#include <stdio.h>
#include <stdlib.h>
int main()
{
int end;
while(( end = getchar() ) != EOF ){
printf("%d\n",end);
}
system("pause");
return 0;
}
I want to print the ASCII codes of characters with this code but whenever I run the code after it gets the char from me it prints its ASCII equivalent with decimal 10. For example if I run the code and pass "a", it will print 97 and 10. Why does it print 10, this happens with all other characters too.

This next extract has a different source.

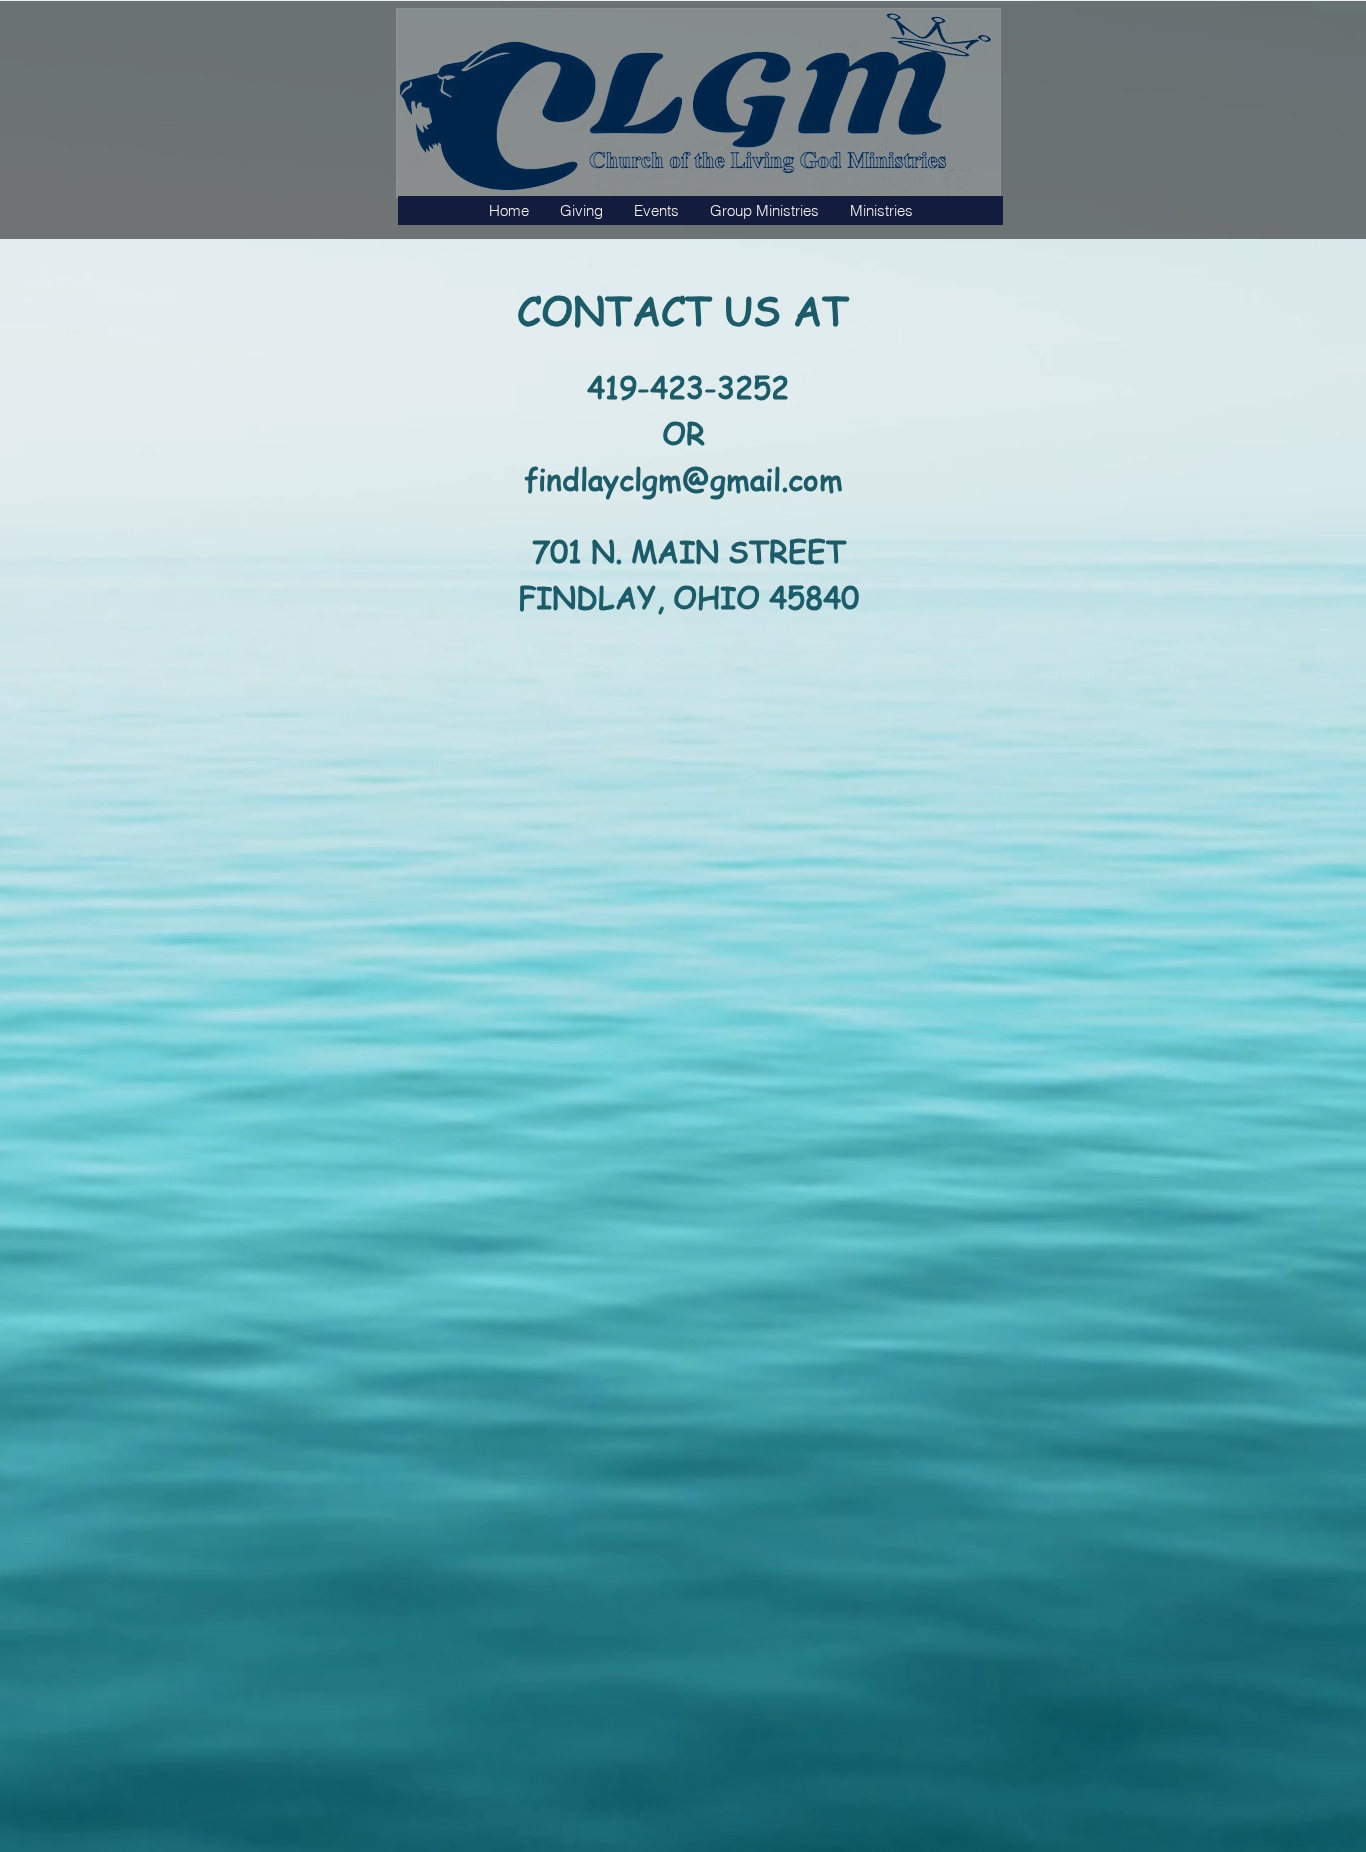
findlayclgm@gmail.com (683, 479)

Thank you for answers and as a followup question when I add a counter after I input a character counter's value increases by two, why does this happen
#include <stdio.h>
#include <stdlib.h>
int main()
{
int end;
int count=0;
while(( end = getchar() ) != EOF ){
printf("%d\n",end);
count++;
printf("counter is now %d\n",count);
}
system("pause");
return 0;
}
As stated you are printing the ASCII decimal codes for 'a' and '\n' respectively, this is because, in your code, getchar reads all the characters in the stdin buffer, including the newline character which is present because you press Enter.
You can avoid this by simply making it be ignored by your condition:
while((end = getchar()) != EOF && end != '\n'){
printf("%d\n", end);
}
Disclaimer: David Ranieri added a comment with the exact same solution as I was writing my answer (which he kindly deleted) so credit to him as well.
Regarding your comment question and the question edit:
If you don't want the '\n' to interrupt your parsing cycle, you can simply place the condition inside it.
while((end = getchar()) != EOF){
if(end != '\n'){ //now as '\n' is ignored, the counter increases by one
printf("%d\n", end);
count++;
printf("counter is now %d\n",count);
}
}
The reason why the counter is increased by two is, again, because two characters are parsed, whatever character you input and the newline character. As you can see in the sample, if you ignore the '\n', the counter will only increase by one, provided that you only enter one character at a time.